Day also said that parents — both mothers and fathers — need to focus on redefining masculinity for boys, and helping them develop the emotional intelligence they need to cope with frustrations in life.

“Parents must raise emotionally literate and expressive boys,” said Day, author of “Her Next Chapter,” a book on mother-daughter book clubs. “While girls tend to internalize stress and harm themselves, boys tend to externalize it and harm others. It will take parents and other significant adults in the lives of boys, such as grandparents, teachers and neighbors to be the village these boys who are not thriving need.”

Vera Ezimora, an aspiring author and founder of the blog Verastic.com, said her parents were very involved during her upbringing in Nigeria. “When I came to America at the age of 15, I was shocked by how lenient the adults were on the kids and how much power the kids seemed to have over the adults.”

That said, she believes there is only so much “even the most involved parent” can do about their child. “I do not think that being isolated is necessarily a sign that a person could be dangerous in the future,” said Ezimora, who is expecting her first child. “Having guns should also not mean that one day, they will be used in a mass murder, but if you have a person with a development disorder or mental illness living at home with you, I would think that locking away deadly weapons like guns should be a priority.”

Stephanie Escamilla, who was featured in a CNN.com special “My Son is Mentally Ill,” said there are limits on parents, especially after their children turn 18. “I worry for my son because right now he’s succeeding and he’s doing OK and he’s taking his medications but once he turns 18 and he learns that he’s an adult, he can do whatever he would like to do,” Escamilla told CNN.

“He can just stop going to his psychiatric visits, drop all his medications and what can I do? I can’t force him unless I have guardianship,” she said.

If we start to blame the parents for the violence their children commit, we have to also blame the grandparents and their parents, said Kitty Bradshaw, creator of an online destination that covers lifestyle in Los Angeles and New York. “Who is to say when the cycle began?” she said.

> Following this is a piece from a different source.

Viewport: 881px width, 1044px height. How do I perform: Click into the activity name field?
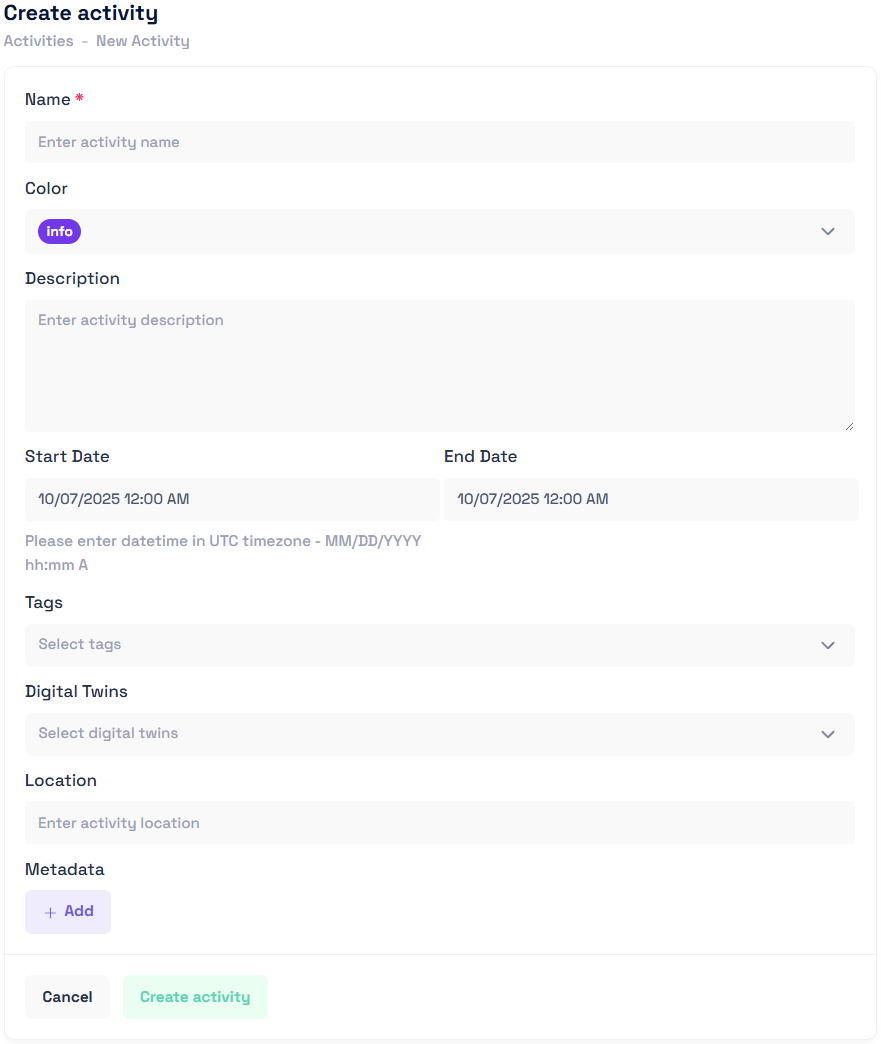(440, 142)
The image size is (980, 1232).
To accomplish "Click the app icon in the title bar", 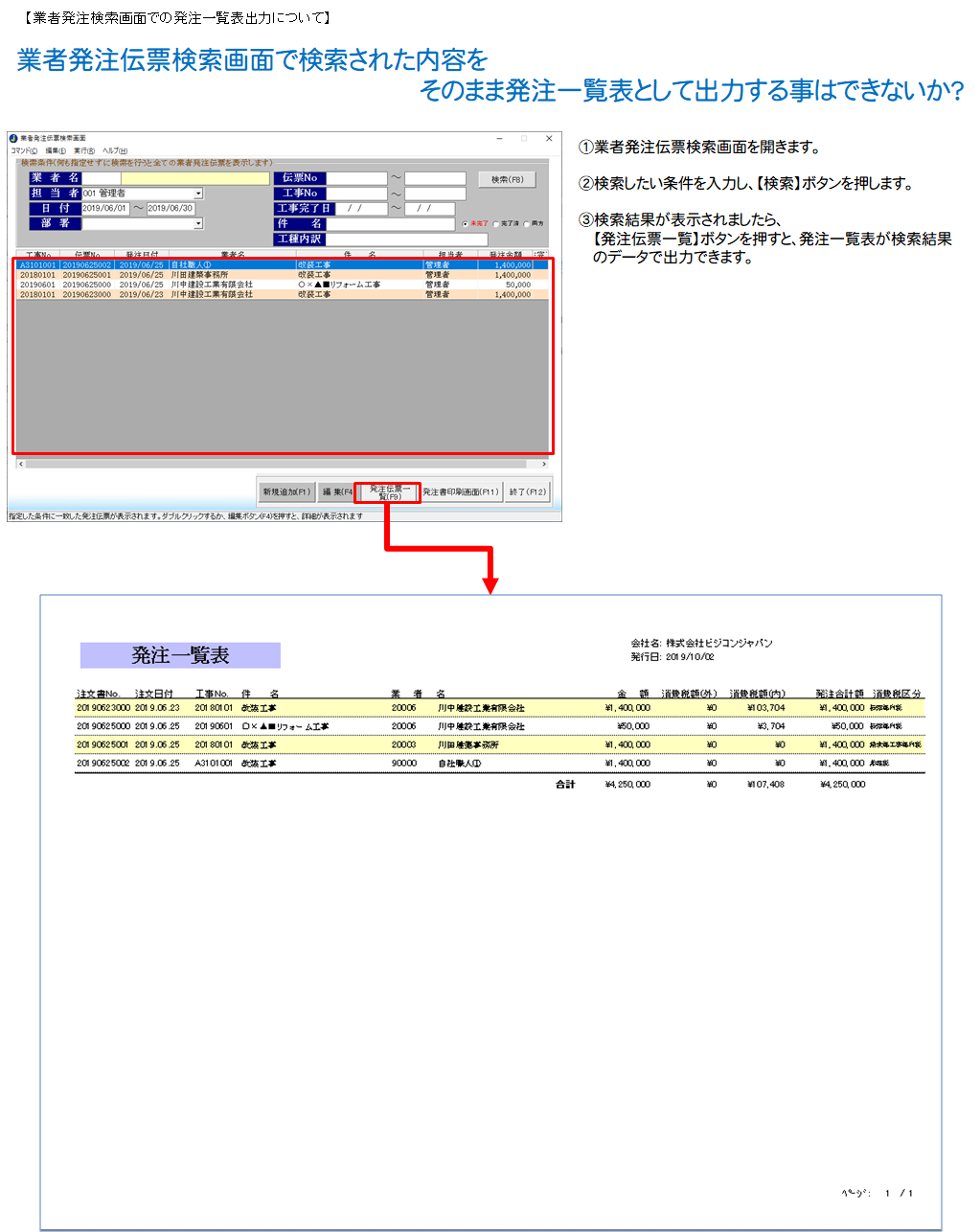I will pyautogui.click(x=13, y=139).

Bradshaw said she came from an abusive home and remembers being a child and wanting to die “because I had someone who was so broken they took it out on me.” It would be hard for those people to spot warning signs and intervene, even if they’re supposed to be the responsible adults in a child’s life.

“Broken people cannot identify when their children are on the verge of snapping,” Bradshaw said, “because they can’t identify it within themselves.”